Brussels—Last Saturday, on the second day of the ninth Brussels Forum, U.S. Senator Robert Menendez (D-NJ), the chairman of the Senate Foreign Relations Committee, said that Russia’s targeted aggression toward Ukraine was “the most recent example in a series of events requiring,… little imagination to connect the dots of disruptive Russian behavior throughout the world. What other country might be the target of Putin’s expansionist desires?”

The senator made these remarks at an annual high-level meeting of the most influential U.S., European, and global political, corporate, and intellectual leaders who address pressing challenges facing nations on both sides of the Atlantic.

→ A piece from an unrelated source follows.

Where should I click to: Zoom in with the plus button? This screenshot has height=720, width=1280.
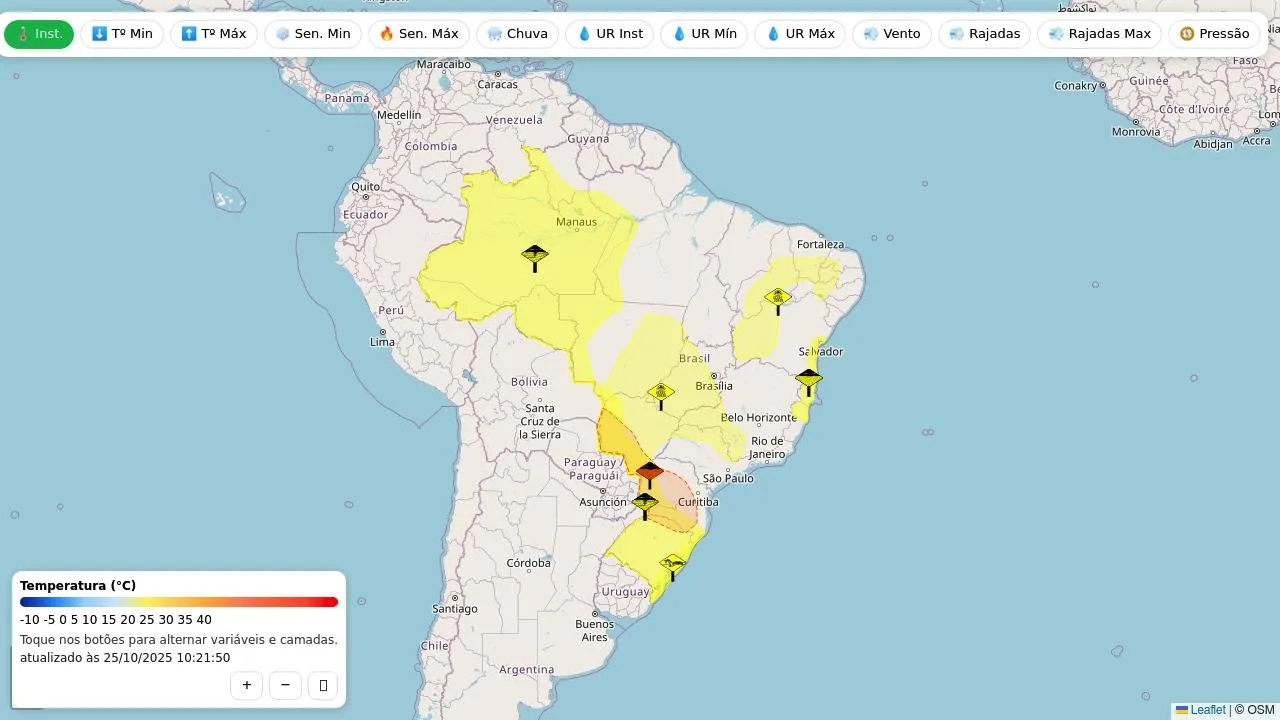pos(246,685)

Sponsored by the German Marshall Fund, it hosted representatives from 50 countries and more than 400 attendees. Those included heads of state, senior officials from the European Union institutions and the member states, U.S. government officials and Congressional representatives, parliamentarians, academics, and media.

Menendez also intimated that being banned from Russia was like a badge of honor. “I have just been sanctioned by Vladimir Putin, I suspect, for standing up for the Ukrainian people, standing up for freedom, standing up for democracy,” he said. ”And if that is the case, I say, by all means, ‘sanction me.’ And I would say sanction all of us who stand for the freedom of Ukraine.”

The Senator acknowledged he has a reputation for standing on principle. “I have always maintained that we are at our best when we have the courage to stick to our core values, even when it is not convenient—even when it might be impolitic or risky,” he said. He also said that Western inaction on Crimea could have global consequences. “If the West does not act appropriately,” he asked, “what will China say when it is looking at its territorial desires in the South China Sea?”

Menendez introduced legislation that would provide $1 billion in loan guarantees to Ukraine and impose sanctions against Russia. His committee approved the package last week, but the Senate recessed without voting on it. (In an interview on MSNBC on Wednesday, Menendez said Europe should also impose tougher economic sanctions against Russia “They have the greatest bite at the end of the day,” he said.)

He also said, “…In my view, Putin has miscalculated. He has reignited a dangerous pre-1991 Soviet-style game of Russian roulette with the international community, and we cannot blink. Putin must understand that this violation of international law in Ukraine will not come about without consequences…. In concert with the EU’s goals, the Senate Foreign Relations Committee, which I chair, passed an aid package to assist Ukraine during this critical time that provides loans for economic stabilization, approves an IMF reform package which will give Ukraine assistance, supports planning for upcoming democratic elections, aids in the recovery of stolen assets, expands security cooperation between the two countries – and holds Moscow accountable for its aggressive stance against Ukraine. … What will Iran say when we are negotiating in Vienna about nuclear weapons? What will others in the world say; North Korea whose march to nuclear weapons on a greater scale is still in play?”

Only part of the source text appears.